Word and item position data
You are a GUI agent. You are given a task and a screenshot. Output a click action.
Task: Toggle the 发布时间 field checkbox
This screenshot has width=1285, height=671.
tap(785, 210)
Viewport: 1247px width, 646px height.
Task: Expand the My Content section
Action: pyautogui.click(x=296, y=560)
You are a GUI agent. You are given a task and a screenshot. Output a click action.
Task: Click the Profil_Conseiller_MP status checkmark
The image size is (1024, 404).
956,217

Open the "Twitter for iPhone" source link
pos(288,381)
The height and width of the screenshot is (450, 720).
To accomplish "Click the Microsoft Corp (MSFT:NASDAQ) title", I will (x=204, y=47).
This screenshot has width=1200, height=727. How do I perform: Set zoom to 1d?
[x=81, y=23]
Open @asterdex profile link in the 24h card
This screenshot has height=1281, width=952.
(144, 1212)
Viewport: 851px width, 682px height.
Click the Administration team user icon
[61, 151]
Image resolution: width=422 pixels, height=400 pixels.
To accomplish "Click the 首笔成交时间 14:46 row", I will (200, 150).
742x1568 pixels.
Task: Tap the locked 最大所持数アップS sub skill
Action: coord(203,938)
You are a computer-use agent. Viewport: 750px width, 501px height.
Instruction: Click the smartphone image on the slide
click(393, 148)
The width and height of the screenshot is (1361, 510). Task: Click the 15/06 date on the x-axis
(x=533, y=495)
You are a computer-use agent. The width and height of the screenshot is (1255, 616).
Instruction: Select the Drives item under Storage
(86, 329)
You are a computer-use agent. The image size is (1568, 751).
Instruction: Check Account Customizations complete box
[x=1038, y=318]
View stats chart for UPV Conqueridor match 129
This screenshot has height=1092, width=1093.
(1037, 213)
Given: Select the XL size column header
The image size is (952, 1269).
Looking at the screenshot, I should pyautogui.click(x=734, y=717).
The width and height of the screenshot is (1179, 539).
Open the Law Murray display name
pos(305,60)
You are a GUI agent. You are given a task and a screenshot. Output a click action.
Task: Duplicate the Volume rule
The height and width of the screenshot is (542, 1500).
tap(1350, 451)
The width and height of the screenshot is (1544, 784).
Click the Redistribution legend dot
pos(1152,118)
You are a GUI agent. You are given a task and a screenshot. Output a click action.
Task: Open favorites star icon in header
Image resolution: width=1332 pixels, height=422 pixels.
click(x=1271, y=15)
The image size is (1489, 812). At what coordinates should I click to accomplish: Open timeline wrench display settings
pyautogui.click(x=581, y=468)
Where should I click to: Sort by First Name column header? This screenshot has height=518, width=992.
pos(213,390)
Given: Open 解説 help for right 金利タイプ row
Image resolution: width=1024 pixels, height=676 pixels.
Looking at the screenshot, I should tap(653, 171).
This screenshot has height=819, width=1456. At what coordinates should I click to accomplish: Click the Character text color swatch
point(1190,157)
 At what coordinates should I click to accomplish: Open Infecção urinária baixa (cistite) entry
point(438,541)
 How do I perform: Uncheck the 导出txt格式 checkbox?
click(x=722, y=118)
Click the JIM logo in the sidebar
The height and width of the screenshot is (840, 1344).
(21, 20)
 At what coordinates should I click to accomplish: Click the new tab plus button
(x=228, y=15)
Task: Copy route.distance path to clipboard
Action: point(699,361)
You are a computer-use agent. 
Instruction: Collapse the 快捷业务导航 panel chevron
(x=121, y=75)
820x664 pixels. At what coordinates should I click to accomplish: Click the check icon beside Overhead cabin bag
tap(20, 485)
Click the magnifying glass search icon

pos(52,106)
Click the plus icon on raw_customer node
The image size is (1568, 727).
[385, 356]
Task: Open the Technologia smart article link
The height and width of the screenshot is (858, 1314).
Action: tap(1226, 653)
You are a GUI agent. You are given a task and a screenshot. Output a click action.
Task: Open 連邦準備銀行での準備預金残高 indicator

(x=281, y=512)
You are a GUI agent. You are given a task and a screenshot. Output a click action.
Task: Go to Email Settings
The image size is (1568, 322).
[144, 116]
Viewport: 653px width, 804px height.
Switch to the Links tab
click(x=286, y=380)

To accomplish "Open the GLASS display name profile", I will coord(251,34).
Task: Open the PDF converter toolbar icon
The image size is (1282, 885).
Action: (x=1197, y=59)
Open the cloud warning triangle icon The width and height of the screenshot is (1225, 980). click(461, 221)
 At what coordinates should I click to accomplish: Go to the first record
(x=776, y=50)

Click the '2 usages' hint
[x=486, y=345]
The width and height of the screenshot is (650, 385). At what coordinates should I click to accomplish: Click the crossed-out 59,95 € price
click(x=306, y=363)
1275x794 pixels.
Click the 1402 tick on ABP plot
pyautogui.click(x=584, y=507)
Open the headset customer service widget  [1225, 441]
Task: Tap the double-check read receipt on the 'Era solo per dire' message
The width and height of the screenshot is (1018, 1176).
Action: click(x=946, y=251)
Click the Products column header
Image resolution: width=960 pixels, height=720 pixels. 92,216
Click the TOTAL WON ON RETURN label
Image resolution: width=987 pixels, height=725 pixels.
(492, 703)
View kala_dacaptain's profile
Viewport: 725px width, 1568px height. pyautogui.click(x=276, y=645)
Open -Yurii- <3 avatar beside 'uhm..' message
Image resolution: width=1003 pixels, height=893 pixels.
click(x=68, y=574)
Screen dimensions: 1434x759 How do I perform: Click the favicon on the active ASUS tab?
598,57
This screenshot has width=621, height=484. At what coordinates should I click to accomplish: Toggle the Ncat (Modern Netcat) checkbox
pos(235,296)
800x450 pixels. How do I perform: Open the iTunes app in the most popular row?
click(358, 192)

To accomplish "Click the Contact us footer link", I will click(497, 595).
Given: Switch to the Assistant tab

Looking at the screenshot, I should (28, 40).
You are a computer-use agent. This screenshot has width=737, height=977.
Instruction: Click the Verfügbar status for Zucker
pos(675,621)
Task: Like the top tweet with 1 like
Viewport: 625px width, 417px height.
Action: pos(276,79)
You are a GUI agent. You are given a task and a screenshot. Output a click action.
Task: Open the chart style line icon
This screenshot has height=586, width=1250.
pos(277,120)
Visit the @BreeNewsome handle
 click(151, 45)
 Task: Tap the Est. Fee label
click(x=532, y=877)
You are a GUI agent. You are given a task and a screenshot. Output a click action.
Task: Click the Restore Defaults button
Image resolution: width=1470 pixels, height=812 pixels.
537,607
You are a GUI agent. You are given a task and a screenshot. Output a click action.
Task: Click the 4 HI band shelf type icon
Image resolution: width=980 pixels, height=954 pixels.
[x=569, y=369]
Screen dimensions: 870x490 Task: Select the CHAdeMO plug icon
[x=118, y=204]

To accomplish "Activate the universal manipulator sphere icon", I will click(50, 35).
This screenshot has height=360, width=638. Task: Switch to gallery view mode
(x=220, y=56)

— The task —
Pick out every line in the entries above that contains the word "Instruction", and copy each one in full.

— Answer for this exercise —
Instruction: Click the smartphone image on the slide
Instruction: Select the Drives item under Storage
Instruction: Check Account Customizations complete box
Instruction: Collapse the 快捷业务导航 panel chevron
Instruction: Click the Verfügbar status for Zucker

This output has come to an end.